Borough in Pennsylvania, US

Carroll Valley is a borough in Adams County, Pennsylvania, United States. The population was 3,940 at the 2020 census.

==Geography==
Carroll Valley is located at (39.747668, -77.378846). According to the U.S. Census Bureau, the borough has a total area of 5.5 sqmi, of which 5.4 sqmi is land and 0.1 sqmi (1.10%) is water.

==Demographics==

Historical population
| Census | Pop. | Note | %± |
| 1980 | 817 |  | — |
| 1990 | 1,457 |  | 78.3% |
| 2000 | 3,291 |  | 125.9% |
| 2010 | 3,876 |  | 17.8% |
| 2020 | 3,940 |  | 1.7% |
Sources:

===2020 census===
As of the 2020 census, Carroll Valley had a population of 3,940. The median age was 45.6 years. 19.9% of residents were under the age of 18 and 18.4% of residents were 65 years of age or older. For every 100 females there were 96.0 males, and for every 100 females age 18 and over there were 94.5 males age 18 and over.

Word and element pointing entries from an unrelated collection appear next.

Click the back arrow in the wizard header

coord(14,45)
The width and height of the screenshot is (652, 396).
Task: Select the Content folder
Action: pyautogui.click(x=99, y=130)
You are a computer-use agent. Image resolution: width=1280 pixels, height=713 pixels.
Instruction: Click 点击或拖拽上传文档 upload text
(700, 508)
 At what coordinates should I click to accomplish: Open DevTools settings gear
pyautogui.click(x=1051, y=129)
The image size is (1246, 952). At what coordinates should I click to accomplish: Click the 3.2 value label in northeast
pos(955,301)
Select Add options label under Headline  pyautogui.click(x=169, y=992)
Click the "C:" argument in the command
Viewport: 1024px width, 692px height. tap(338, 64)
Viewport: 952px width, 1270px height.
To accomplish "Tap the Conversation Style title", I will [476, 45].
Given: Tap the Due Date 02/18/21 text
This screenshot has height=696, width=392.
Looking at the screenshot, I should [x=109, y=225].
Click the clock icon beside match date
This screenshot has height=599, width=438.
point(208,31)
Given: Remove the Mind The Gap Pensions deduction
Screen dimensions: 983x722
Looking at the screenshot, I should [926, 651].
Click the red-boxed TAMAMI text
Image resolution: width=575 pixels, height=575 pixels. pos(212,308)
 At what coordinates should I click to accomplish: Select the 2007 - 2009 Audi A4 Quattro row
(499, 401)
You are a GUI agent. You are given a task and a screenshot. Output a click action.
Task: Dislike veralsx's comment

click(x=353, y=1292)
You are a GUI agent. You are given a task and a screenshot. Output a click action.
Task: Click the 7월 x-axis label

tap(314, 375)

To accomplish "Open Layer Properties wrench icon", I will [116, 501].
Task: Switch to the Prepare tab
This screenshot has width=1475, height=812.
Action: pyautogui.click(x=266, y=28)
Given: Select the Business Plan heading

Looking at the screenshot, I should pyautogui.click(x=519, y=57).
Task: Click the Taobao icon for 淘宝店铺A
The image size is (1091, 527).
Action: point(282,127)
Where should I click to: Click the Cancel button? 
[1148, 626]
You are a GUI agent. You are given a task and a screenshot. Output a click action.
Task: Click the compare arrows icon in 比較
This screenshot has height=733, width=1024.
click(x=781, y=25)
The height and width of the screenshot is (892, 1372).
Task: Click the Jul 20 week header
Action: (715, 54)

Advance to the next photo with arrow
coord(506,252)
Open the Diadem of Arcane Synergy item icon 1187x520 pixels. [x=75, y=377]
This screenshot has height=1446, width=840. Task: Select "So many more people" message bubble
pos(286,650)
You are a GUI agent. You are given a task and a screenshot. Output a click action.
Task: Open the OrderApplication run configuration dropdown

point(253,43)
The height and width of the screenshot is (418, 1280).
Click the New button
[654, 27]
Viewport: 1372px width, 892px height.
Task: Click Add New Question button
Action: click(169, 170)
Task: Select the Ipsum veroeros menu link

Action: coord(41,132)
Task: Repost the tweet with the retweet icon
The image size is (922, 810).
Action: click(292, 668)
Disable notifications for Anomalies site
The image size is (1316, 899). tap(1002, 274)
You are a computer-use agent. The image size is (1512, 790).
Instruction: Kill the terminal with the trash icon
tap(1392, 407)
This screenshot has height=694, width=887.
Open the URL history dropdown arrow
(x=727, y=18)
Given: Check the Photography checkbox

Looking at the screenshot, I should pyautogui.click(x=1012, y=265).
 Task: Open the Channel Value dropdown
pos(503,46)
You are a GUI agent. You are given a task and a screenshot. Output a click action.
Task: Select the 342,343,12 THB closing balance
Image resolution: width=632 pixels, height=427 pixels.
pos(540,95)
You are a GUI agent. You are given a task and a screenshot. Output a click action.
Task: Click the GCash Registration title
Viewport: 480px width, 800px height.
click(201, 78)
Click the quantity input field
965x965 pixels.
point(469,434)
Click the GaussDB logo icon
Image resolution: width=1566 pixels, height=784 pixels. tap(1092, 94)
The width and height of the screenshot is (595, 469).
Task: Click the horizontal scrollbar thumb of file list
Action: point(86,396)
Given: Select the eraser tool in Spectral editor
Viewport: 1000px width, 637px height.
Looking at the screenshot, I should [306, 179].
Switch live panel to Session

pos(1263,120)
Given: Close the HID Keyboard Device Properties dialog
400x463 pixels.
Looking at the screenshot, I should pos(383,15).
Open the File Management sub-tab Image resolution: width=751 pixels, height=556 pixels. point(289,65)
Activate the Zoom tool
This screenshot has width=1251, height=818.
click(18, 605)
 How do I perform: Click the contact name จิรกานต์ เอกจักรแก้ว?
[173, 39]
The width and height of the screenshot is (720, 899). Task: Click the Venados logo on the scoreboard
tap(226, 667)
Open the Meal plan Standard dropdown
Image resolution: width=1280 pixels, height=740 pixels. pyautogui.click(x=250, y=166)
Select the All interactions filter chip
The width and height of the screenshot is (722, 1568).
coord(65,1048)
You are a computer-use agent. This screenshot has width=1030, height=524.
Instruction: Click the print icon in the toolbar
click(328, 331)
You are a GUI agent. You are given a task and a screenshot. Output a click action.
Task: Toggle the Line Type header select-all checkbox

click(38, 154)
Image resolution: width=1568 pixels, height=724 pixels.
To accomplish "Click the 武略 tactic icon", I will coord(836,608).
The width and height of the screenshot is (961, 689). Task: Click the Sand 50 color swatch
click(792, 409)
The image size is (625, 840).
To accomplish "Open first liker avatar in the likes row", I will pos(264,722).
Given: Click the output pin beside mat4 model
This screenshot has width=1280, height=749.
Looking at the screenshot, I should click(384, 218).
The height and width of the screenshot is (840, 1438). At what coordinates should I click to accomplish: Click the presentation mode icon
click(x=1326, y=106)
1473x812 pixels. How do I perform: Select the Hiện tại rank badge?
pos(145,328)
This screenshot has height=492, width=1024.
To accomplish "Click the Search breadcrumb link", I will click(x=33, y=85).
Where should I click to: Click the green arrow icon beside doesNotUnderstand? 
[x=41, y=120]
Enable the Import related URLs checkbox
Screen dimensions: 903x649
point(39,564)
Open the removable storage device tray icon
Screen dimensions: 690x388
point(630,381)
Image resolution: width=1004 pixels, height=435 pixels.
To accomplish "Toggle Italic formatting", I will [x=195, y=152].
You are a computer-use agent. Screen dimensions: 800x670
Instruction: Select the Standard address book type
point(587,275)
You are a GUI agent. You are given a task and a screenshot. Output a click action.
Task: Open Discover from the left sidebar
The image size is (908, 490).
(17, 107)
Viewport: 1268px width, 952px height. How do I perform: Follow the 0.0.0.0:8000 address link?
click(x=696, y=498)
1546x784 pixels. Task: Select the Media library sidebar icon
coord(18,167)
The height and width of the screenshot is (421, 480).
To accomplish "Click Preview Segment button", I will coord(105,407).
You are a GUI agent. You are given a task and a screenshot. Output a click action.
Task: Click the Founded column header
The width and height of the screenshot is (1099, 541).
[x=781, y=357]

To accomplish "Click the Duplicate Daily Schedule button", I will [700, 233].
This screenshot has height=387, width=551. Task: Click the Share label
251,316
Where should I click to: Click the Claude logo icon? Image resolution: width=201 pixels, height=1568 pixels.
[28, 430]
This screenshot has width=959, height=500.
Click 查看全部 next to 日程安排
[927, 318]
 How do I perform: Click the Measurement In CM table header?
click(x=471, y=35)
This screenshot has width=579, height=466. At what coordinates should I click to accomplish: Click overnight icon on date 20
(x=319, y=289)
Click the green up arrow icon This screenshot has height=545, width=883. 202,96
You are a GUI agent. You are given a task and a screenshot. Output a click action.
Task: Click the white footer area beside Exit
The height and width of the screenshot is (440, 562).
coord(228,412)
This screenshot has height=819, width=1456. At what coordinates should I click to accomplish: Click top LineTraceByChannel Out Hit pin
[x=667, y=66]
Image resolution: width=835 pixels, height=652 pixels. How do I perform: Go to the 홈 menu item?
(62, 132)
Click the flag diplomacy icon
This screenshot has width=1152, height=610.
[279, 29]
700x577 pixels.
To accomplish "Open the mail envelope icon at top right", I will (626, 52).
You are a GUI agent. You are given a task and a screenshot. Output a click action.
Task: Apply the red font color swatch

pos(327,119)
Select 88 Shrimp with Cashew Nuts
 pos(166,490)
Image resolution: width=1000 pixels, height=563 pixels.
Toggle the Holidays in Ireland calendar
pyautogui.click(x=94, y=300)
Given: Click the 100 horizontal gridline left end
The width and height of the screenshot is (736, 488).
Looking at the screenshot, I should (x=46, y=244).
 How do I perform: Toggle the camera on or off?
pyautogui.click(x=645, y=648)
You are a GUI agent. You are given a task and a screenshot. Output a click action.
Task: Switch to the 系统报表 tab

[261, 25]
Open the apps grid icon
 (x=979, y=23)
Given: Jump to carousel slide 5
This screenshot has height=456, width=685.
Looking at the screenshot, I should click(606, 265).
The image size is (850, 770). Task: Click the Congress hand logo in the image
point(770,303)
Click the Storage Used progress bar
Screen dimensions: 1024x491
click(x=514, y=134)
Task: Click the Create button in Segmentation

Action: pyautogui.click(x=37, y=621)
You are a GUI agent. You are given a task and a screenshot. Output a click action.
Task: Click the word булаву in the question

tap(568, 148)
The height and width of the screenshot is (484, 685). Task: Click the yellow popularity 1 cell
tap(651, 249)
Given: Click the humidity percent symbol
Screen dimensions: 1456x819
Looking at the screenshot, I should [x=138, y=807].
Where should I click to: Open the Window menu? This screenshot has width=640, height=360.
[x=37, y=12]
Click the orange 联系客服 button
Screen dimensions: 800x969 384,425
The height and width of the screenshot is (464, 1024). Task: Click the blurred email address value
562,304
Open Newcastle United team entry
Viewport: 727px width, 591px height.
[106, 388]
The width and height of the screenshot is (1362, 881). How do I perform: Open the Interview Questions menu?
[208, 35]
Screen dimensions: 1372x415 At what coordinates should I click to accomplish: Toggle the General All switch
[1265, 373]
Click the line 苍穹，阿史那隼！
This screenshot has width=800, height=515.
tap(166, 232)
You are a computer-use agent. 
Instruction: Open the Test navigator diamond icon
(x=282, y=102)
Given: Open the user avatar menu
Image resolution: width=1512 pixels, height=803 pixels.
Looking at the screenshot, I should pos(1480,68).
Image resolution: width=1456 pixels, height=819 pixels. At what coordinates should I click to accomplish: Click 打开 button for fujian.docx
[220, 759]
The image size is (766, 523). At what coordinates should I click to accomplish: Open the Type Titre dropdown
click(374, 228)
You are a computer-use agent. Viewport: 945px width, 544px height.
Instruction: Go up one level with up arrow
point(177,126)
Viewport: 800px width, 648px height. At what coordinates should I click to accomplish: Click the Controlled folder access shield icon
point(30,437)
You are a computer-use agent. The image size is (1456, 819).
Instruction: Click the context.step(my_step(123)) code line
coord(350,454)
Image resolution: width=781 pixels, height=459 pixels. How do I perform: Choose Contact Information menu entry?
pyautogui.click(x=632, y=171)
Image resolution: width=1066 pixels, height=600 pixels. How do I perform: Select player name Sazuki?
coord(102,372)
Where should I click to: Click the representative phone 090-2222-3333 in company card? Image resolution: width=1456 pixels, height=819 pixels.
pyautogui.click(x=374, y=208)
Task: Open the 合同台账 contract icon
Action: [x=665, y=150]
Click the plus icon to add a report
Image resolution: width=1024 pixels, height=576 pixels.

0.0% of residents lived in urban areas, while 100.0% lived in rural areas.

There were 1,509 households in Carroll Valley, of which 29.2% had children under the age of 18 living in them. Of all households, 63.4% were married-couple households, 12.5% were households with a male householder and no spouse or partner present, and 18.2% were households with a female householder and no spouse or partner present. About 18.7% of all households were made up of individuals and 10.2% had someone living alone who was 65 years of age or older.

There were 1,595 housing units, of which 5.4% were vacant. The homeowner vacancy rate was 1.0% and the rental vacancy rate was 3.2%.

Racial composition as of the 2020 census
| Race | Number | Percent |
|---|---|---|
| White | 3,643 | 92.5% |
| Black or African American | 11 | 0.3% |
| American Indian and Alaska Native | 10 | 0.3% |
| Asian | 19 | 0.5% |
| Native Hawaiian and Other Pacific Islander | 1 | 0.0% |
| Some other race | 48 | 1.2% |
| Two or more races | 208 | 5.3% |
| Hispanic or Latino (of any race) | 81 | 2.1% |

===2000 census===
As of the census of 2000, there were 3,291 people, 1,176 households, and 952 families residing in the borough. The population density was 610.4 PD/sqmi. There were 1,261 housing units at an average density of 233.9 /sqmi. The racial makeup of the borough was 96.81% White, 0.61% African American, 0.43% Native American, 0.40% Asian, 0.24% from other races, and 1.52% from two or more races. Hispanic or Latino of any race were 0.79% of the population.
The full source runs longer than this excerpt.